**DESCRIPTION OF THE TASK:**
Pull out every line from the one containing "Add the 上下游企业 component" down to the last line of the records, both included, and reproduce them unchanged.

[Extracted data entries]
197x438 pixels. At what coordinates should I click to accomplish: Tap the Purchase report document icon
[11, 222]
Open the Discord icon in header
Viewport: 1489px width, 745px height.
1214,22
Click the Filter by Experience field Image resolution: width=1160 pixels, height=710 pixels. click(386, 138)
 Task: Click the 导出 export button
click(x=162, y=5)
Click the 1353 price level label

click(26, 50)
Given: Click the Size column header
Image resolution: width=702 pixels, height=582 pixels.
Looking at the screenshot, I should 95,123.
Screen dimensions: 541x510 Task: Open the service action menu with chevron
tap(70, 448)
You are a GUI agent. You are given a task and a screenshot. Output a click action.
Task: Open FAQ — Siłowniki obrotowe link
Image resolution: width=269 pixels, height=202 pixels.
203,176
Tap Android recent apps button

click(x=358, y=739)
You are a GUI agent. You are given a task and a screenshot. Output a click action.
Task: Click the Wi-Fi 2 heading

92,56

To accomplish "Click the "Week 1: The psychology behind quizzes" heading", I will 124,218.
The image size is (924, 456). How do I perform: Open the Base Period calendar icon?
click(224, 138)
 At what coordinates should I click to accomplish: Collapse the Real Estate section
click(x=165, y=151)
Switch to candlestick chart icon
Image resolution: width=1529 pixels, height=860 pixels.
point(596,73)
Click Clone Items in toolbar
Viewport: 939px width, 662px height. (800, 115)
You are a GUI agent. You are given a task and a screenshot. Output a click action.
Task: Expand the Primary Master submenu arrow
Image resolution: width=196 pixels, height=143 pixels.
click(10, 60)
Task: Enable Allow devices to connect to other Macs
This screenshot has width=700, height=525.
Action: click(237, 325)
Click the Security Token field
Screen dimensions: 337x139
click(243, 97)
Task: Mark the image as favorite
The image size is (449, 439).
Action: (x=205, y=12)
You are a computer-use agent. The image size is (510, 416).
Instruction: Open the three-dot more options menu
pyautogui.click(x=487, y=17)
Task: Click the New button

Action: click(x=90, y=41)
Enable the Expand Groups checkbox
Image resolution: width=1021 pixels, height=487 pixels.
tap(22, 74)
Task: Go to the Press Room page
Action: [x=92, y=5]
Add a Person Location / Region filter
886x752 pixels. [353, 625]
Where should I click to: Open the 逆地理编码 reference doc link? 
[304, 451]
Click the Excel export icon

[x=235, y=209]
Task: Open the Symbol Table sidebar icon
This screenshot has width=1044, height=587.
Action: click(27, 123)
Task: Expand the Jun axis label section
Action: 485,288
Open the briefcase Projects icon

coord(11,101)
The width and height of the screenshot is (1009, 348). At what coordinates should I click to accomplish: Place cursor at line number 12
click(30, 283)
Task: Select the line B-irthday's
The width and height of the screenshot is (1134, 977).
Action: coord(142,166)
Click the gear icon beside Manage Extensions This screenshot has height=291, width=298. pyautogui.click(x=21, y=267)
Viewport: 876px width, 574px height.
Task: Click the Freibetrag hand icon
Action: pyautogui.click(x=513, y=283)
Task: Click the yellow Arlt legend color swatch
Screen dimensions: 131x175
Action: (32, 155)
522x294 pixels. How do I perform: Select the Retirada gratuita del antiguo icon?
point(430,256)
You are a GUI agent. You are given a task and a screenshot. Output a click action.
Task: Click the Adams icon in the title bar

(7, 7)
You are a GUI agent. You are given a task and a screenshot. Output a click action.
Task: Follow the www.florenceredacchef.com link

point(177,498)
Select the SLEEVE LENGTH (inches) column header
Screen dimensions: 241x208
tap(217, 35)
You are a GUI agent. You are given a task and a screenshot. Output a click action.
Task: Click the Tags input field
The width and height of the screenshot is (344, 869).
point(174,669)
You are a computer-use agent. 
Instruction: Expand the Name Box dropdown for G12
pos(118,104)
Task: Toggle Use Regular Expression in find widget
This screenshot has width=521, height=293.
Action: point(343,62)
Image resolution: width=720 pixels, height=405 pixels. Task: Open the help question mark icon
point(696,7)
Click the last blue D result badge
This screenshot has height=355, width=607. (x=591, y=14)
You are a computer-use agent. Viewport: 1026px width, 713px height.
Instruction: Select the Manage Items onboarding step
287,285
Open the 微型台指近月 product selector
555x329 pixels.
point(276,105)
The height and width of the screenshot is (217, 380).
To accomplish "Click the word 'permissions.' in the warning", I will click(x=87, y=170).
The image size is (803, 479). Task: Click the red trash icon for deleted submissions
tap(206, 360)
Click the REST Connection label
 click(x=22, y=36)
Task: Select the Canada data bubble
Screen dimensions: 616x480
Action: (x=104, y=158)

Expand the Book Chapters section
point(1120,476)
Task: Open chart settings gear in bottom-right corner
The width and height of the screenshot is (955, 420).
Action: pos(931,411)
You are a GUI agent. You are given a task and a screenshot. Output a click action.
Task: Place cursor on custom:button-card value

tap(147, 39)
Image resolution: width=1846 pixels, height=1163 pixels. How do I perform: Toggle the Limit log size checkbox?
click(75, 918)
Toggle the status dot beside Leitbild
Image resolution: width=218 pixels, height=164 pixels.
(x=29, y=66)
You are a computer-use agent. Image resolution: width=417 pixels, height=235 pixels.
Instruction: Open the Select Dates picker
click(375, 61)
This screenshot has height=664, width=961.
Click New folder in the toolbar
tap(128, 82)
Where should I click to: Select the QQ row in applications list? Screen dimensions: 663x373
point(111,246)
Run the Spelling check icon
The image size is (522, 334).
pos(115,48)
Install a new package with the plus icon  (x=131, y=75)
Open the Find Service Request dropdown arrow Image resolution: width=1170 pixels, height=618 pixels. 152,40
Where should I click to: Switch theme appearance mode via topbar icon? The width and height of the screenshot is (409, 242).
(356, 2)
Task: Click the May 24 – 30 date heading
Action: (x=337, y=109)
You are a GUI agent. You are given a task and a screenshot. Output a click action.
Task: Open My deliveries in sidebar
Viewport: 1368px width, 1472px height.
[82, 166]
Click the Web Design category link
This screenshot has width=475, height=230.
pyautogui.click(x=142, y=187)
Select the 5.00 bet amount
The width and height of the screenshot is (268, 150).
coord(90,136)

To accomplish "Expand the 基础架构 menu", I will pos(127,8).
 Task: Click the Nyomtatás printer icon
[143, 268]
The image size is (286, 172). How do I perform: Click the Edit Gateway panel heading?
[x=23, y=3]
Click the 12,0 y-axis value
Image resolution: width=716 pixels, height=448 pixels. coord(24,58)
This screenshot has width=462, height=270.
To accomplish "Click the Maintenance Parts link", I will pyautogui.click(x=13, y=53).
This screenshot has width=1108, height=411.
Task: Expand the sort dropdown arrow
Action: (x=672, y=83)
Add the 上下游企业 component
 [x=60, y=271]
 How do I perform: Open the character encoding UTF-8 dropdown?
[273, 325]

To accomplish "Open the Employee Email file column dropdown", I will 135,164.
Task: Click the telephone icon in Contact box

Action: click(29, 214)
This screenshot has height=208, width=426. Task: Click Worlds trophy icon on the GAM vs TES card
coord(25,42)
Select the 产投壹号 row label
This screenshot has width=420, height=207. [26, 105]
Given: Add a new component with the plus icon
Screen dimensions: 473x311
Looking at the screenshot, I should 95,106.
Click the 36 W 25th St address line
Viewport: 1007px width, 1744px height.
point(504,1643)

**REPLY:**
Add the 上下游企业 component
 [x=60, y=271]
 How do I perform: Open the character encoding UTF-8 dropdown?
[273, 325]

To accomplish "Open the Employee Email file column dropdown", I will 135,164.
Task: Click the telephone icon in Contact box

Action: click(29, 214)
This screenshot has height=208, width=426. Task: Click Worlds trophy icon on the GAM vs TES card
coord(25,42)
Select the 产投壹号 row label
This screenshot has width=420, height=207. [26, 105]
Given: Add a new component with the plus icon
Screen dimensions: 473x311
Looking at the screenshot, I should 95,106.
Click the 36 W 25th St address line
Viewport: 1007px width, 1744px height.
point(504,1643)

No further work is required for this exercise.